教科に偏りがあっても受かりそうなのは、お母さんが先生やってる私学だが、
授業料のことで親に頭下げるのは嫌だし、、お母さんの勤務先なんて絶対に嫌だ。

バイトなんかせずに専念したら、一番の希望に受かるかというと、
ちょっとそういう問題ではなく、もう少し根本的な問題に思えていた。

私は、ちびっこが好きだ。成長が嬉しい。
勉強すれば勉強するほど、子どもの行動というのは、成長につながっていることが分かる。
私は、一歳から二歳がお箸が持てるようにサポートするのが得意だ。
ここにはちょっと自信を持っている。

日曜日の時間外保育の時間が終わって、先生に呼ばれた。
「優那ちゃん、お父さんが迎えに来てるよ。」まるで子どもみたいで、ちょっと恥ずかしかった。

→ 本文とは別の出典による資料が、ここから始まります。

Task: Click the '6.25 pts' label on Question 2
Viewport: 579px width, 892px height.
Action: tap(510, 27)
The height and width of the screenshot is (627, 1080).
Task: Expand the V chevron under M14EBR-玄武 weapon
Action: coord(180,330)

「お父さん、恥ずかしいよ。何かあったの??」と、私は尋ねた。
お母さんに分かってもらおうとしたことがいっぱいあったけど、
お父さんに分かってもらおうとしたことはあまりなかったことに気が付いた。
「優矢にここにいるって聞いたよ。すごいなあ、優那は。園長先生が、「もう一人前」って話してたよ。」
お父さんは、本当に感心したように言った。
お父さんは、地元の公立の中学校の校長先生だ。
「保育士の資格とらないのか??」と、お父さんは言った。
「分かんないよ。。お父さんの出身校の、心理学部か人間科学部に行きたかったの。でも、成績上諦めなきゃだめかも。」
お父さんは、ちょっと沈黙してから、国立女子大の話を始めた。
「あそこ、意外なほど良いよ。こないだ、うちの教授と話してきたんだけど、国立女子から三年次編入やら大学院で移ってくる子が何人かいるらしい。入試の理科が一科目だし、お前の高校からも平均的な成績で現役で合格してる子がいるだろ。」
私の頭に、そちらの女子大はなかった。

後になって考えてみると、お父さんは策士だ。
お父さんの大学に編入できる可能性を説いた。これは、嘘じゃない。
私が、入学後がんばれば、それもありだろう。
何か、あきらめなくても、がんばればいい。ちょっと視点を変えて。
そんな気がしてきた。
実は、編入組も大学院進学組もほんの一握りで、この大学の売りは、保育業界、保健衛生学業界、小学校の講師の採用率の高さだった。特に、家庭科の先生になるための大学の授業で教科書を書いている先生が集まっていた。だから、他大学の人間科学部、心理学業界とも、現場主義な研究交流が盛んだった。
それから、、、実は、この学校の卒業生のお見合い写真が欲しいという一団もあった。
ようするに、お父さんの出身校の人の間で、この学校の卒業生のお見合い写真が出回っていた。
この保育園の先生にも、何人か出身者がいた。
このころの私は、そんな大人の打算なんか知る由もない。

「一回見に行ってくるけど、私、浪人しちゃだめかな??」
お父さんは、何も言わなかった。その代わり、
「優那、アイスクリームおごってやろうか」と言った。
私は、満面の笑顔で、お父さんと腕を組んだ。

この、保育園の前の道路を毎朝お父さんと走ったことがある。
中学が辛くて、一週間ほど家に逃げ帰ってきた。
お父さんは、学校を休んでいる私を、港に遊びに連れて行ってくれた。
次の日から、毎朝、マラソンをした。
中学校はしばらく休んだけど、お茶道のクラブにだけ顔を出した。
朝、お父さんと走ってると、小学校の時塾が一緒だった子が、同じ時間に走っていた。
しばらくは、お父さんと一緒に走ってて、挨拶するだけだったけど、
そのうち、お父さんが早く出なければならない日があって、
「明日は走る??」
「毎朝走るよ」なんて、声を掛け合うようになった。

高校受験を心に決めてから、私は、また学校に通えるようになって、寮に戻った。